Staunton, July 30 – The most important lesson of the Khabarovsk protests is that separatism doesn’t threaten Russia now but could if the central government continues to try to make all the decisions, consolidate all the power and wealth, and ignore the aspirations of Russians in the regions, Ildus Yarulin says.
The director of the Vladivostok Institute of Political Technologies and Communications argues that “when Vladimir Putin came to power, he faced a super-important task: not to allow the country to fall apart into principalities. Such a threat existed,” and Putin dealt with it successfully (regnum.ru/news/polit/3023700.html).
“But today before the president and before all of us stands a yet more important task: to listen to the aspirations of the people in the regions and bring the regions together because strong regions as we know are the basis of a strong Russia,” Yarulin continues. If Putin is willing to listen, that is all possible; if he isn’t, then to the dangers he suppressed earlier could return.
How the Kremlin leader chooses to respond will determine who will emerge as the leaders of regional movements and parties, the political analyst says; and who these people are will determine whether they move toward separatism or become participants in the strengthening of the state.

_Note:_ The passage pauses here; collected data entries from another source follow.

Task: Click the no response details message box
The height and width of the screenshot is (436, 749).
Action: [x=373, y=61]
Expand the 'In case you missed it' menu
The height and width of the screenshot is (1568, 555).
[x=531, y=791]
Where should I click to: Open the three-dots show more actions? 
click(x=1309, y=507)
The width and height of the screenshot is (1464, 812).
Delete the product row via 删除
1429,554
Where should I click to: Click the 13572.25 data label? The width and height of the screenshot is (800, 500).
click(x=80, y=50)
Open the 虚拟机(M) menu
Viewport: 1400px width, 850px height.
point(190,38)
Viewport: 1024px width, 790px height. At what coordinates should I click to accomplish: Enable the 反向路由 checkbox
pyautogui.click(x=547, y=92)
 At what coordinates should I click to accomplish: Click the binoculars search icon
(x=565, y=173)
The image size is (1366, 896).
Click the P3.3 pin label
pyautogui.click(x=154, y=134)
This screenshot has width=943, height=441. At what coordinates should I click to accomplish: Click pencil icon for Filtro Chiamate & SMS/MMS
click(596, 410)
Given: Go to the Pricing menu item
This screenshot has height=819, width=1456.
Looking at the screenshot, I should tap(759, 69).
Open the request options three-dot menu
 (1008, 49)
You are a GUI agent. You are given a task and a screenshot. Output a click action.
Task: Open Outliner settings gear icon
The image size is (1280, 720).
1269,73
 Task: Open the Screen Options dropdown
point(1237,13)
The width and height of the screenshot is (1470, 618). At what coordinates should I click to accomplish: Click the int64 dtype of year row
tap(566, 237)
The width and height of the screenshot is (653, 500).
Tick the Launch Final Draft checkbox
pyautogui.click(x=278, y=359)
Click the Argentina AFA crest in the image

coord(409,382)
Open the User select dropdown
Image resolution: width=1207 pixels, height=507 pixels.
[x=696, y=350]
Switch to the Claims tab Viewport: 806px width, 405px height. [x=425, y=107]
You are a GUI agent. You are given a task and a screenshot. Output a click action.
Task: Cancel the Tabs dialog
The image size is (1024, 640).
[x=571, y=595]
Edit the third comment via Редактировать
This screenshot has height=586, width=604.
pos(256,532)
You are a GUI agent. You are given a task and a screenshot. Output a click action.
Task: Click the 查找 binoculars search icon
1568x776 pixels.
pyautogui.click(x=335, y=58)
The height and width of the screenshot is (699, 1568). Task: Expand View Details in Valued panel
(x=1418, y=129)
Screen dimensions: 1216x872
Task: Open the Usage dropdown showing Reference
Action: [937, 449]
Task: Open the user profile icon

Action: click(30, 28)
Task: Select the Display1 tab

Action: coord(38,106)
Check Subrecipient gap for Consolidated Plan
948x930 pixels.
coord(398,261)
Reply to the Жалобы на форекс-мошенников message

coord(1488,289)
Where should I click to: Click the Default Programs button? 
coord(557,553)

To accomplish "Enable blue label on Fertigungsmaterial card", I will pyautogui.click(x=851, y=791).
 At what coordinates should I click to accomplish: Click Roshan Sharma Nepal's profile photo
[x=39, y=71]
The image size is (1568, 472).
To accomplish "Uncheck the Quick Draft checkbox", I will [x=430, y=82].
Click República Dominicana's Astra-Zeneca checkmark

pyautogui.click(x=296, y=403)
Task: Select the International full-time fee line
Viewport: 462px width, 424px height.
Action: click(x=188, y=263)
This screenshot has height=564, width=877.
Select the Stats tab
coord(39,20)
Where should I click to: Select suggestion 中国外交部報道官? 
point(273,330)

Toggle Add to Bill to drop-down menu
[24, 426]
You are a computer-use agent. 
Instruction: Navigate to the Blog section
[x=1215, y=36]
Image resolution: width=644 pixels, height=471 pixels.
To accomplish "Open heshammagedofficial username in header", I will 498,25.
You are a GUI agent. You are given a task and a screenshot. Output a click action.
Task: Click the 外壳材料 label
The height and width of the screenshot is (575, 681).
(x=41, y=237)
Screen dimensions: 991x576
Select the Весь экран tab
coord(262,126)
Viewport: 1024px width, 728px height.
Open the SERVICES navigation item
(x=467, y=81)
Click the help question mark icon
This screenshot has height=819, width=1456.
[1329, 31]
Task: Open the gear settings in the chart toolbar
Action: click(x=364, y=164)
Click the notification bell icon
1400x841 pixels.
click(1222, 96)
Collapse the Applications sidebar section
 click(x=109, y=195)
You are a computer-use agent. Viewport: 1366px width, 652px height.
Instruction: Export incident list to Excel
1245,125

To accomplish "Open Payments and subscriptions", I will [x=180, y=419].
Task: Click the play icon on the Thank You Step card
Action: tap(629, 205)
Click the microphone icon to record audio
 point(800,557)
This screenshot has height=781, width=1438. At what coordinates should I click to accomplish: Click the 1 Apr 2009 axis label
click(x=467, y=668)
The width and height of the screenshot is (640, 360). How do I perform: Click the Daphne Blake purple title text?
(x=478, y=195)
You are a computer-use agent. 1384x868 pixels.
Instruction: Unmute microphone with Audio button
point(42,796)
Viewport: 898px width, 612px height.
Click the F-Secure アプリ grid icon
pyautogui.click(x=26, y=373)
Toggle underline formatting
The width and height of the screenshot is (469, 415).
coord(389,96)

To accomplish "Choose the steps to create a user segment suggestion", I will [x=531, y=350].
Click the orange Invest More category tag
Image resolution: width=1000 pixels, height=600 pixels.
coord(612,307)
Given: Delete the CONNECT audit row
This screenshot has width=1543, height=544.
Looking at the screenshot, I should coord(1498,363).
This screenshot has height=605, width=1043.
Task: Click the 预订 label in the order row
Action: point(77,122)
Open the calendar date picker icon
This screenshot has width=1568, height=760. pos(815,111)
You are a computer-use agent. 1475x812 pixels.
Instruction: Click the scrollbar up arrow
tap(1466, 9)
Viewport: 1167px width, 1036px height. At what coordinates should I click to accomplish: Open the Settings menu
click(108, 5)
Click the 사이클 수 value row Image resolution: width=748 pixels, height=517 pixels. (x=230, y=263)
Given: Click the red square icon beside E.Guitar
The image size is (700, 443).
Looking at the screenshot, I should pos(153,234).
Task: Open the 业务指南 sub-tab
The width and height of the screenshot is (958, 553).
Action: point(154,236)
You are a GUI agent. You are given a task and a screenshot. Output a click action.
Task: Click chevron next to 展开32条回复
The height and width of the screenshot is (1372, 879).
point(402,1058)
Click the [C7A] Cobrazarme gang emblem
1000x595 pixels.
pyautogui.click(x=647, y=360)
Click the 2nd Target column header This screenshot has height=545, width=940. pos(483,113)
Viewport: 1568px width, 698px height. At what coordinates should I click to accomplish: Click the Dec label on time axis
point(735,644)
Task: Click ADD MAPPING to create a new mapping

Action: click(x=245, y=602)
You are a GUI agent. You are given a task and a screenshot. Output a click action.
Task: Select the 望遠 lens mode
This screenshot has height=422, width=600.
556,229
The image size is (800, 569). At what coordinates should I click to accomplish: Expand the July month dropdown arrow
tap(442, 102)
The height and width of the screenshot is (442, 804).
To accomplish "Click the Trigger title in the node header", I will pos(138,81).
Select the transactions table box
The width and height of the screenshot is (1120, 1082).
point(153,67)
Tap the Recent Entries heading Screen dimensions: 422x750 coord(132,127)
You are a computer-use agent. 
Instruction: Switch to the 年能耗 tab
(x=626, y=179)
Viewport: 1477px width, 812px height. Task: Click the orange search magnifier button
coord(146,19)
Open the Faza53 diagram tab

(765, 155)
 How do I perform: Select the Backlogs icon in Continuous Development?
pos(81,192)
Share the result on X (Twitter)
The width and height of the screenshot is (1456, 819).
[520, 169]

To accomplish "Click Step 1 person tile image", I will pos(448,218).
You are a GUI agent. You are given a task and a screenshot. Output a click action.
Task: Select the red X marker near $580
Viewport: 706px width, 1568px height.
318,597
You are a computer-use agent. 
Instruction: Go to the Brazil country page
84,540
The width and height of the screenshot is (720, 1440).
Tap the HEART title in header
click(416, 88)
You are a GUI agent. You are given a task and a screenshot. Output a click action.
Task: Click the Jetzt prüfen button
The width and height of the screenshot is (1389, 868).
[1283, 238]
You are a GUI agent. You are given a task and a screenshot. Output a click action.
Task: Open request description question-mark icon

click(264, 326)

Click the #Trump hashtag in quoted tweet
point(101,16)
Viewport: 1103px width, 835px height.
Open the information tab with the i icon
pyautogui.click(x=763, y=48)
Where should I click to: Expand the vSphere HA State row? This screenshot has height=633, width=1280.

Discussions about new regional parties have been taking place for some time, despite the legal ban against them, Yarulin points out. And now given the failures of both the systemic and extra-systemic parties at the center, many people are talking about creating replacements for them as well.
One thing about the latter discussions is especially troubling: no one involved in those discussions is talking about regional problems, “even though all the problems are in the regions: poverty is in the regions, and illness, and death, and disintegrating housing, and lack of roads and access, and ‘the black hole’ of municipal services – everything is in the regions.”
If neither the old nor the new parties will talk about these things, then regional parties will emerge, including across the entire Russian Far East; and the longer the parties at the all-Russian level ignore the problems of the regions, the more radical these regional parties are going to become.
“The regions, especially in the Far East, are ever more angry that they do the work and the federal center distributes their earnings.” Some are given more, others less, but the decisions are made behind closed doors at the center. Khabarovsk didn’t invent this issue but the city’s protests have attracted new attention to it.
The center and the regions must function so that each can trust the other, Yarulin argues. If they don’t, “nothing good” is in prospect. Perhaps the country needs a new federative treaty or an elected Federation Council. At least, such things need to be discussed because the current ones are viewed in the regions as meaningless.
In the current situation, various groups are appearing, including in Khabarovsk, in the form of The Voice of the Far Easterner. It may have some influence on the upcoming elections but largely because of the weakness of the other parties. But it will be effective only if the center works with rather than against it.
Will that movement become “a real force”? “Will there appear in the Far Eastern Federal District new movements oriented not at protests but at development?” Positive answers to these questions are needed and needed now. Otherwise, the situation could deteriorate in very threatening ways.
“The protests in Khabarovsk Kray continue,” but “sooner or later these marches will end. But will the protest end? How will it end? And who will head the new movements?” The future of the Far East and of Russia as a whole depend on those answers: Moscow needs to start listening and the regions need to start focusing on becoming strong parts of a strong Russia.